**Task instructions**
Everything in the records should be repeated exactly, down to the last character.

**Records for this exercise**
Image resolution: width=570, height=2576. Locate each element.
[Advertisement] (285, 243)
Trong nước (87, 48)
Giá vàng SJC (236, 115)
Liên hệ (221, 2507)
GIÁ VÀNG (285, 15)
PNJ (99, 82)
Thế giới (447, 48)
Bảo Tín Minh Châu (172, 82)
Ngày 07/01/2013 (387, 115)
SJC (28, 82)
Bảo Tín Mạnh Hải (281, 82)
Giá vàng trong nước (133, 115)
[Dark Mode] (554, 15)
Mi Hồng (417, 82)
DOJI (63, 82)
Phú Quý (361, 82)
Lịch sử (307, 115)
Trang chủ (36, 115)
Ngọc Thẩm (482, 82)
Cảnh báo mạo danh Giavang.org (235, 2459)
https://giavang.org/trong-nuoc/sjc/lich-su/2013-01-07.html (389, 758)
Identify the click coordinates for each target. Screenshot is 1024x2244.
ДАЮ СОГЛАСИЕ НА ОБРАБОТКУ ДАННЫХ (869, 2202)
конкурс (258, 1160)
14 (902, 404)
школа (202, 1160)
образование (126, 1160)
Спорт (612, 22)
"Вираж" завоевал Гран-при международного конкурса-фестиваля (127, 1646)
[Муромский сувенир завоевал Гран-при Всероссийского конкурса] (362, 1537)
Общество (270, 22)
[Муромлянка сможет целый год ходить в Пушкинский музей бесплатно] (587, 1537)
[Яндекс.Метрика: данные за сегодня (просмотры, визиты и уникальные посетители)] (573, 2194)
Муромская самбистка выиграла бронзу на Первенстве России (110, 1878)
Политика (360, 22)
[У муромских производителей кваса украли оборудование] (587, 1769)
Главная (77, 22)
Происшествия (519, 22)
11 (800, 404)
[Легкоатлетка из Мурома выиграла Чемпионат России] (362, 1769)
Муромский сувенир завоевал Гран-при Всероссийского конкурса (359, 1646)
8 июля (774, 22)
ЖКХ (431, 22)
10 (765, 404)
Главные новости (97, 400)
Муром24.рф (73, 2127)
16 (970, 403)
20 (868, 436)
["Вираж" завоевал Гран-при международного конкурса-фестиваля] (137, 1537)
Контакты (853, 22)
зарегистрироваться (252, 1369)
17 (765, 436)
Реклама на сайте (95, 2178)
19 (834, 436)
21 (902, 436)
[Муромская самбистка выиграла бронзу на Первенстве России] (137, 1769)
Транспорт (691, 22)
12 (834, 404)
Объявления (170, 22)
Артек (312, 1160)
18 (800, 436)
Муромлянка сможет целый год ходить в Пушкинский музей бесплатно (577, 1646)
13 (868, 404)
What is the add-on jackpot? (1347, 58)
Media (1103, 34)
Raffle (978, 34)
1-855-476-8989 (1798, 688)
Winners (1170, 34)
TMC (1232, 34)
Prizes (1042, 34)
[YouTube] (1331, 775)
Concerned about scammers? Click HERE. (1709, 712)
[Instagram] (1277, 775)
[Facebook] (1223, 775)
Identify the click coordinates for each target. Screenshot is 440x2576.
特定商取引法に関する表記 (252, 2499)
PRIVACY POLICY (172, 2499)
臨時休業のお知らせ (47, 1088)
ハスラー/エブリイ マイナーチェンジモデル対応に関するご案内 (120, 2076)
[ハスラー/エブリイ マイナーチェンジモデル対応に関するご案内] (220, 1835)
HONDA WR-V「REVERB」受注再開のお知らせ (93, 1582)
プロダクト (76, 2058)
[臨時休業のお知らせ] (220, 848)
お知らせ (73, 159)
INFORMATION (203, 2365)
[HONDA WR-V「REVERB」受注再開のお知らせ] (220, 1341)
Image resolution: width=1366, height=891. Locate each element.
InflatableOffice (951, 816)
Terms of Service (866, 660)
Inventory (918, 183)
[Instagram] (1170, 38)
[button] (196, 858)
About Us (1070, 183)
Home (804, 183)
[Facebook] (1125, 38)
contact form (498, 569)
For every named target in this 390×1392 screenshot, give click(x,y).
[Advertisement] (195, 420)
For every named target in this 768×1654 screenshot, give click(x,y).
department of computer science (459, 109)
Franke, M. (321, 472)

**Exercise response**
Image resolution: width=570, height=2576. Locate each element.
[Advertisement] (285, 243)
Trong nước (87, 48)
Giá vàng SJC (236, 115)
Liên hệ (221, 2507)
GIÁ VÀNG (285, 15)
PNJ (99, 82)
Thế giới (447, 48)
Bảo Tín Minh Châu (172, 82)
Ngày 07/01/2013 (387, 115)
SJC (28, 82)
Bảo Tín Mạnh Hải (281, 82)
Giá vàng trong nước (133, 115)
[Dark Mode] (554, 15)
Mi Hồng (417, 82)
DOJI (63, 82)
Phú Quý (361, 82)
Lịch sử (307, 115)
Trang chủ (36, 115)
Ngọc Thẩm (482, 82)
Cảnh báo mạo danh Giavang.org (235, 2459)
https://giavang.org/trong-nuoc/sjc/lich-su/2013-01-07.html (389, 758)
Identify the click coordinates for each target. Screenshot is 1024x2244.
ДАЮ СОГЛАСИЕ НА ОБРАБОТКУ ДАННЫХ (869, 2202)
конкурс (258, 1160)
14 (902, 404)
школа (202, 1160)
образование (126, 1160)
Спорт (612, 22)
"Вираж" завоевал Гран-при международного конкурса-фестиваля (127, 1646)
[Муромский сувенир завоевал Гран-при Всероссийского конкурса] (362, 1537)
Общество (270, 22)
[Муромлянка сможет целый год ходить в Пушкинский музей бесплатно] (587, 1537)
[Яндекс.Метрика: данные за сегодня (просмотры, визиты и уникальные посетители)] (573, 2194)
Муромская самбистка выиграла бронзу на Первенстве России (110, 1878)
Политика (360, 22)
[У муромских производителей кваса украли оборудование] (587, 1769)
Главная (77, 22)
Происшествия (519, 22)
11 (800, 404)
[Легкоатлетка из Мурома выиграла Чемпионат России] (362, 1769)
Муромский сувенир завоевал Гран-при Всероссийского конкурса (359, 1646)
8 июля (774, 22)
ЖКХ (431, 22)
10 (765, 404)
Главные новости (97, 400)
Муром24.рф (73, 2127)
16 (970, 403)
20 (868, 436)
["Вираж" завоевал Гран-при международного конкурса-фестиваля] (137, 1537)
Контакты (853, 22)
зарегистрироваться (252, 1369)
17 (765, 436)
Реклама на сайте (95, 2178)
19 (834, 436)
21 (902, 436)
[Муромская самбистка выиграла бронзу на Первенстве России] (137, 1769)
Транспорт (691, 22)
12 (834, 404)
Объявления (170, 22)
Артек (312, 1160)
18 (800, 436)
Муромлянка сможет целый год ходить в Пушкинский музей бесплатно (577, 1646)
13 (868, 404)
What is the add-on jackpot? (1347, 58)
Media (1103, 34)
Raffle (978, 34)
1-855-476-8989 (1798, 688)
Winners (1170, 34)
TMC (1232, 34)
Prizes (1042, 34)
[YouTube] (1331, 775)
Concerned about scammers? Click HERE. (1709, 712)
[Instagram] (1277, 775)
[Facebook] (1223, 775)
Identify the click coordinates for each target. Screenshot is 440x2576.
特定商取引法に関する表記 (252, 2499)
PRIVACY POLICY (172, 2499)
臨時休業のお知らせ (47, 1088)
ハスラー/エブリイ マイナーチェンジモデル対応に関するご案内 (120, 2076)
[ハスラー/エブリイ マイナーチェンジモデル対応に関するご案内] (220, 1835)
HONDA WR-V「REVERB」受注再開のお知らせ (93, 1582)
プロダクト (76, 2058)
[臨時休業のお知らせ] (220, 848)
お知らせ (73, 159)
INFORMATION (203, 2365)
[HONDA WR-V「REVERB」受注再開のお知らせ] (220, 1341)
Image resolution: width=1366, height=891. Locate each element.
InflatableOffice (951, 816)
Terms of Service (866, 660)
Inventory (918, 183)
[Instagram] (1170, 38)
[button] (196, 858)
About Us (1070, 183)
Home (804, 183)
[Facebook] (1125, 38)
contact form (498, 569)
For every named target in this 390×1392 screenshot, give click(x,y).
[Advertisement] (195, 420)
For every named target in this 768×1654 screenshot, give click(x,y).
department of computer science (459, 109)
Franke, M. (321, 472)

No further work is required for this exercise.